Record excerpts

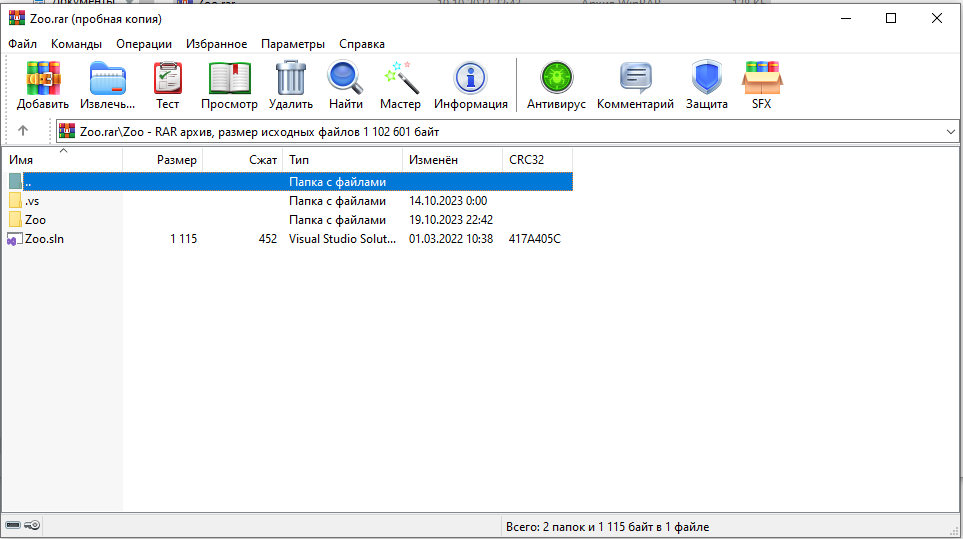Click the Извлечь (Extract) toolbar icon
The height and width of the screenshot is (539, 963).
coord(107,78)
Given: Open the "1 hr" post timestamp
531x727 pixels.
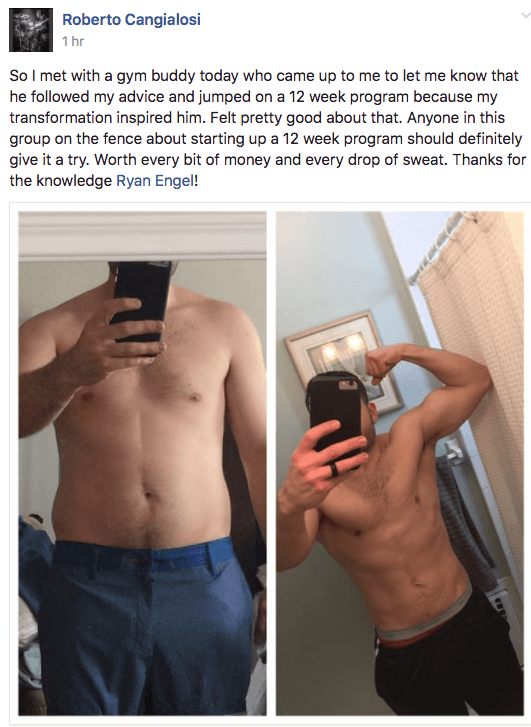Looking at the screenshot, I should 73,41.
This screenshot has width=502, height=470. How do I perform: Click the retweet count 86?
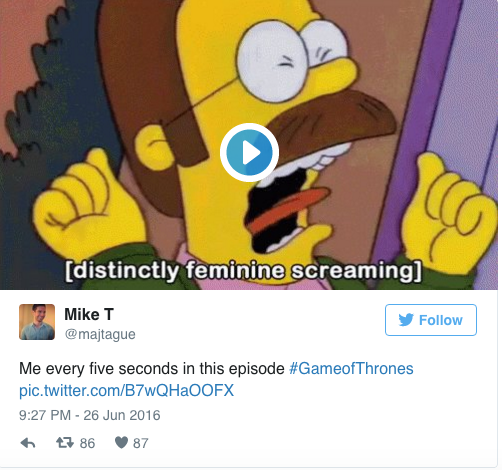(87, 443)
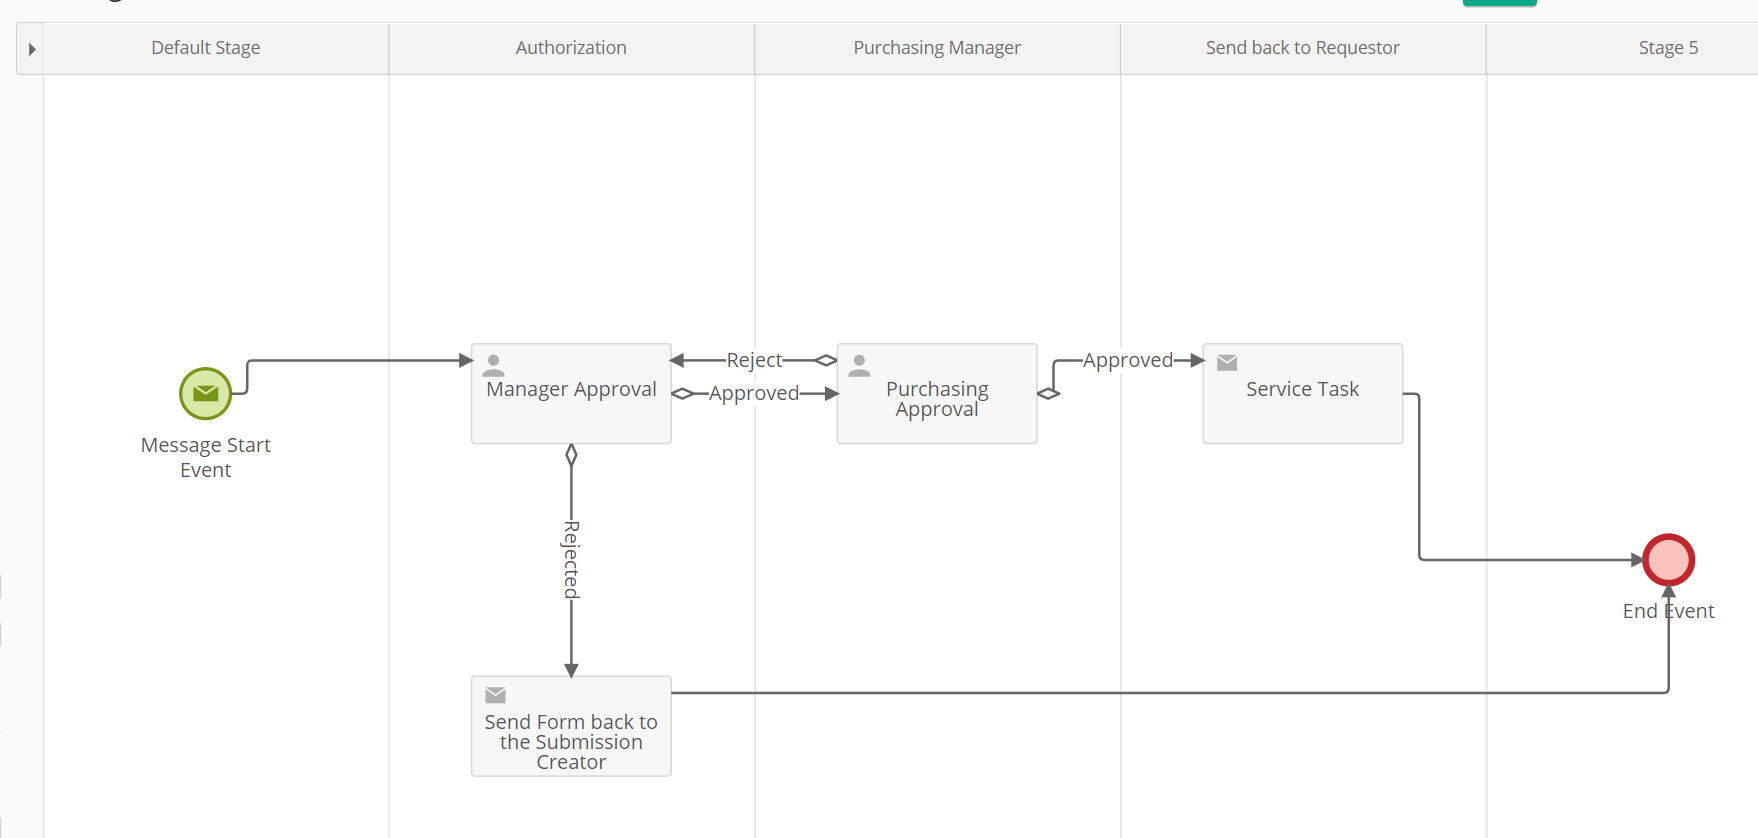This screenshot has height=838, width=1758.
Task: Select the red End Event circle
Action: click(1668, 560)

Task description
Your answer must be exactly the lines from the one with "Given: Open the" through the last line of the entries, both included, with no pictures; please add nothing else.

Written solution
Given: Open the "1 hr" post timestamp
531x727 pixels.
Looking at the screenshot, I should 73,41.
This screenshot has width=502, height=470. How do I perform: Click the retweet count 86?
(87, 443)
This screenshot has height=838, width=1758.
Task: Select the red End Event circle
Action: click(1668, 560)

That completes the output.